[Opening Exercise materials section]
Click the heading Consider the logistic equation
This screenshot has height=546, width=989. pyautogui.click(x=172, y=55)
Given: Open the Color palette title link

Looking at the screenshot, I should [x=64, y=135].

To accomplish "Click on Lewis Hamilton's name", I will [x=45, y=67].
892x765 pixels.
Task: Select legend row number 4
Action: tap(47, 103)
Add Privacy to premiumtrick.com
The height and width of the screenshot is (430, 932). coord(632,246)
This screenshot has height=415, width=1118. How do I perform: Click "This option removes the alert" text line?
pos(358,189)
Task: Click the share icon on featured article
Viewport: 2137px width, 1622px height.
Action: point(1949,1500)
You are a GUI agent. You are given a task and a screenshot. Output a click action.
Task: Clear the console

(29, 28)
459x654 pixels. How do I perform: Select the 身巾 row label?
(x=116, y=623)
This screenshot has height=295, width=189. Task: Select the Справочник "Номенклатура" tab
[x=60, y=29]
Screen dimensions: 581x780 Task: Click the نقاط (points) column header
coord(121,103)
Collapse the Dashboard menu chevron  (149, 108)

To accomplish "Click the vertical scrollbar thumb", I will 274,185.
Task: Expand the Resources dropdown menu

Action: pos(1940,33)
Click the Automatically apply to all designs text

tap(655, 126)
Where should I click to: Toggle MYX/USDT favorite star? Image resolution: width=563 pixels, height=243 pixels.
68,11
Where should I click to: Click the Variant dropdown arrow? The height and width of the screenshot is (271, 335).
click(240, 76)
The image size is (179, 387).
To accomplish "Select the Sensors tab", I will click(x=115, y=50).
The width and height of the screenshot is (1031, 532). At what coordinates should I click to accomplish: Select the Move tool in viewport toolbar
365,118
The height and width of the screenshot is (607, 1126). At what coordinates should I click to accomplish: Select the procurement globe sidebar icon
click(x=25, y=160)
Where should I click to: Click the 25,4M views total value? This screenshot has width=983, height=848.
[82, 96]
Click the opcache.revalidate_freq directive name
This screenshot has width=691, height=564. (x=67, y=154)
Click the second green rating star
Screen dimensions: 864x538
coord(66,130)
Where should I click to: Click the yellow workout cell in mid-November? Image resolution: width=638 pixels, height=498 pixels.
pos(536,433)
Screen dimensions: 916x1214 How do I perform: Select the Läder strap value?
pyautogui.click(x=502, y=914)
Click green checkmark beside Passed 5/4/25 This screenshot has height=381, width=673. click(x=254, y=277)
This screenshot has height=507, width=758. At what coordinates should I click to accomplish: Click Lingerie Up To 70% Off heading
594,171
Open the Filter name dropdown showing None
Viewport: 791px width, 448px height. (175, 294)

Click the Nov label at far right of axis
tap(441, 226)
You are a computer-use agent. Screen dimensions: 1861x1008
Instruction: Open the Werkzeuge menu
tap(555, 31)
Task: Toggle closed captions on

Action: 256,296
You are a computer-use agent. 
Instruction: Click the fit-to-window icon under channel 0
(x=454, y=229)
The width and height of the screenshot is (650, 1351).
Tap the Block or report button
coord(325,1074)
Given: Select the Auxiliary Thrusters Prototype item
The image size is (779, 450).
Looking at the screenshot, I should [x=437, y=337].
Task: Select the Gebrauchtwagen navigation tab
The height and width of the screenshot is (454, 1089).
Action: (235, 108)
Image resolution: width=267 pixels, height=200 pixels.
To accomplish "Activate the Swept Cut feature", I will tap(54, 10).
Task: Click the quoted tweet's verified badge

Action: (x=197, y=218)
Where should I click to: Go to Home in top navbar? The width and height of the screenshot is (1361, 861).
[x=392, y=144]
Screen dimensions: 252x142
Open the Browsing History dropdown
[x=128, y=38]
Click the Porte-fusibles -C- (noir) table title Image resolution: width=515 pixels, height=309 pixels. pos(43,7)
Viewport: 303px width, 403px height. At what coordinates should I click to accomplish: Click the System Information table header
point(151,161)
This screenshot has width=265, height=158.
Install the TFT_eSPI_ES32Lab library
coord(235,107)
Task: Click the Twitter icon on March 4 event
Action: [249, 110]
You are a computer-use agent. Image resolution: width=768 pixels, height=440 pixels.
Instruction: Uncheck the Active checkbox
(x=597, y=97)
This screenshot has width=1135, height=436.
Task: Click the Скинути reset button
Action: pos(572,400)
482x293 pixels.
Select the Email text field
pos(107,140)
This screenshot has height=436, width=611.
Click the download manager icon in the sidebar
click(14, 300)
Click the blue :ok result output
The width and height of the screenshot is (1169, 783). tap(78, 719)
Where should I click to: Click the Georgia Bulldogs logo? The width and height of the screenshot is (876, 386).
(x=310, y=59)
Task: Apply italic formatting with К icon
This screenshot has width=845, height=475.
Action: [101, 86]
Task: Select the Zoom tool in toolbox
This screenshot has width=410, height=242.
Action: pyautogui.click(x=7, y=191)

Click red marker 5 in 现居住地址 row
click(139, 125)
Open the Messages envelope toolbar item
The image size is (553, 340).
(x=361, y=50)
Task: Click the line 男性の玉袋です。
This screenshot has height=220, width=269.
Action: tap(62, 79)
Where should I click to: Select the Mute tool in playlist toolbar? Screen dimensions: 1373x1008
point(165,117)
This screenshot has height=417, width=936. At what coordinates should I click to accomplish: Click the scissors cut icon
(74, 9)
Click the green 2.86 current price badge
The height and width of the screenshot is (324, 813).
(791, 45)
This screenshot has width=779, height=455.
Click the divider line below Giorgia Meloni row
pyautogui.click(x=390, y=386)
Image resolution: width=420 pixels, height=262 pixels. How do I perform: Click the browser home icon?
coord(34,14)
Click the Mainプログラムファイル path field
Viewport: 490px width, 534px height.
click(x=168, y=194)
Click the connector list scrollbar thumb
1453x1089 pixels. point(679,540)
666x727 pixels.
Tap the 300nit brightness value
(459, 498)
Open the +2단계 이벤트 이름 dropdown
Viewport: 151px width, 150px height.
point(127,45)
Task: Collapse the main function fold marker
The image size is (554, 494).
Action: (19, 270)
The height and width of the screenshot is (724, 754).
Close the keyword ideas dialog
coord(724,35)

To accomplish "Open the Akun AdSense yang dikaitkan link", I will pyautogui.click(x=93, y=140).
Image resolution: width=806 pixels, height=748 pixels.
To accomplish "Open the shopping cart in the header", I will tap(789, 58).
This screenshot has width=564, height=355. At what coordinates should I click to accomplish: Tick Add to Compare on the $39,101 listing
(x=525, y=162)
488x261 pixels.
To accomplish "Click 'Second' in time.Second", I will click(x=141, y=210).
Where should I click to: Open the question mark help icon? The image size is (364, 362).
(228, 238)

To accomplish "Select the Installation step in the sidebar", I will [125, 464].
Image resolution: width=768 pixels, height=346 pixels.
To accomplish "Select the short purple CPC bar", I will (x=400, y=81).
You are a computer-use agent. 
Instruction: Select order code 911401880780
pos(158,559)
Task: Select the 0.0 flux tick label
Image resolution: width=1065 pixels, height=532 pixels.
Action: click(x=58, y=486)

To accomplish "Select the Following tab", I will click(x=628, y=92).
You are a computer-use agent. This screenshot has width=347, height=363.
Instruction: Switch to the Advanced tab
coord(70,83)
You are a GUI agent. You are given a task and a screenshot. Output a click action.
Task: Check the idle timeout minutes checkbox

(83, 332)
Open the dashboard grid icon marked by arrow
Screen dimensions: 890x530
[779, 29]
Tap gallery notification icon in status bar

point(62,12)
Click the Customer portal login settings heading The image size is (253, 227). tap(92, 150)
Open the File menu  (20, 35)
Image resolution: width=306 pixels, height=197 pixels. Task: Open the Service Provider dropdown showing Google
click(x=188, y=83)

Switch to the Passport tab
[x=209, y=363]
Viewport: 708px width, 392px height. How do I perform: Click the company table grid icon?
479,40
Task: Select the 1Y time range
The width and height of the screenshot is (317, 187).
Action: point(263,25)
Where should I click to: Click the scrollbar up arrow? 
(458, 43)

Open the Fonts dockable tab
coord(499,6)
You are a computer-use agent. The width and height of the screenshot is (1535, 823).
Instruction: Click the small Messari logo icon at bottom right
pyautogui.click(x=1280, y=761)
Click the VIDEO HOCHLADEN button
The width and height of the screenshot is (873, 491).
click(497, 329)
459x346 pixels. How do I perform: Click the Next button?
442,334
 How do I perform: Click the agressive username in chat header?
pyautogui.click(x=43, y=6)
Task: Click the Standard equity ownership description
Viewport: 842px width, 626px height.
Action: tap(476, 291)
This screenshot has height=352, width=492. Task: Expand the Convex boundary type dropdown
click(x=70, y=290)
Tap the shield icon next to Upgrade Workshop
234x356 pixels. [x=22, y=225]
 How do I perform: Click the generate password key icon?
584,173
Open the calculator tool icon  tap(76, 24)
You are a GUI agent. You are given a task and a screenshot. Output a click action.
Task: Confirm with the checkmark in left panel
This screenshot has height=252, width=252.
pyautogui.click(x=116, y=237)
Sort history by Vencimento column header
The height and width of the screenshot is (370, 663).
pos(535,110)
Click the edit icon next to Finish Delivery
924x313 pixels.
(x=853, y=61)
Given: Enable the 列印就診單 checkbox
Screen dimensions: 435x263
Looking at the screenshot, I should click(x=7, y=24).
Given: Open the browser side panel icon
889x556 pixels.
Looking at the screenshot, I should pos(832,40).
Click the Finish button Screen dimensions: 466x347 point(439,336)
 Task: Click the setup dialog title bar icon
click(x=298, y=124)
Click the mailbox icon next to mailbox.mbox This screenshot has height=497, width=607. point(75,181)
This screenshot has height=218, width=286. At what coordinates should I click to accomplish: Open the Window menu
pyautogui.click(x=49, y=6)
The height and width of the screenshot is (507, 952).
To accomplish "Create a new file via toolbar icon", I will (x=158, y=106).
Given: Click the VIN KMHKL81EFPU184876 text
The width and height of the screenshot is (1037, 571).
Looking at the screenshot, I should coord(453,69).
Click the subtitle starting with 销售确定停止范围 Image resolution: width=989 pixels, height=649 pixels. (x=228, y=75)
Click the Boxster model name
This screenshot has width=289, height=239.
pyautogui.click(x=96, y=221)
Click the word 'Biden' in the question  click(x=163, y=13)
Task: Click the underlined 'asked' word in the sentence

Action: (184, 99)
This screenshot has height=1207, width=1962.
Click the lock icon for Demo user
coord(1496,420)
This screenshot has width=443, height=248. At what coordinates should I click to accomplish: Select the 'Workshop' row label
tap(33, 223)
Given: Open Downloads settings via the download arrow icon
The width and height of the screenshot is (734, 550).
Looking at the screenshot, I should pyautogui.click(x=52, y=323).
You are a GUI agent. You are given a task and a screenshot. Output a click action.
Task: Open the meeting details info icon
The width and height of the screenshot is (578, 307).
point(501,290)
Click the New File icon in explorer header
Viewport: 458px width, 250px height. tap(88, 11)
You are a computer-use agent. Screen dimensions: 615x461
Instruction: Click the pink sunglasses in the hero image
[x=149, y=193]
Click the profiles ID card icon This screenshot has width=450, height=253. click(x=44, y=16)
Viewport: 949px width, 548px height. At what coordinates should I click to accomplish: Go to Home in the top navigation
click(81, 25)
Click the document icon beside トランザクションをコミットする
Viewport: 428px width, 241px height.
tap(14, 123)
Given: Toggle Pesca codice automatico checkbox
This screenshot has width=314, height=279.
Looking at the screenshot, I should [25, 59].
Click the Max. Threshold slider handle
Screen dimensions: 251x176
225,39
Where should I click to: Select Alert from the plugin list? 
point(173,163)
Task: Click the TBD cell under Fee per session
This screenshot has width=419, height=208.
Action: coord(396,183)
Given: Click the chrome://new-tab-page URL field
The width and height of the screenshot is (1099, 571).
[Closing Exercise materials section]
= Directions for this task =
Look above for the line with "Task: Apply italic formatting with К icon" and the line with "Task: Collapse the main function fold marker". Write out those two lines and all the lines between them, exactly, and no others.

= Solution to the problem =
Task: Apply italic formatting with К icon
This screenshot has width=845, height=475.
Action: [101, 86]
Task: Select the Zoom tool in toolbox
This screenshot has width=410, height=242.
Action: pyautogui.click(x=7, y=191)

Click red marker 5 in 现居住地址 row
click(139, 125)
Open the Messages envelope toolbar item
The image size is (553, 340).
(x=361, y=50)
Task: Click the line 男性の玉袋です。
This screenshot has height=220, width=269.
Action: tap(62, 79)
Where should I click to: Select the Mute tool in playlist toolbar? Screen dimensions: 1373x1008
point(165,117)
This screenshot has height=417, width=936. At what coordinates should I click to accomplish: Click the scissors cut icon
(74, 9)
Click the green 2.86 current price badge
The height and width of the screenshot is (324, 813).
(791, 45)
This screenshot has width=779, height=455.
Click the divider line below Giorgia Meloni row
pyautogui.click(x=390, y=386)
Image resolution: width=420 pixels, height=262 pixels. How do I perform: Click the browser home icon?
coord(34,14)
Click the Mainプログラムファイル path field
Viewport: 490px width, 534px height.
click(x=168, y=194)
Click the connector list scrollbar thumb
1453x1089 pixels. point(679,540)
666x727 pixels.
Tap the 300nit brightness value
(459, 498)
Open the +2단계 이벤트 이름 dropdown
Viewport: 151px width, 150px height.
point(127,45)
Task: Collapse the main function fold marker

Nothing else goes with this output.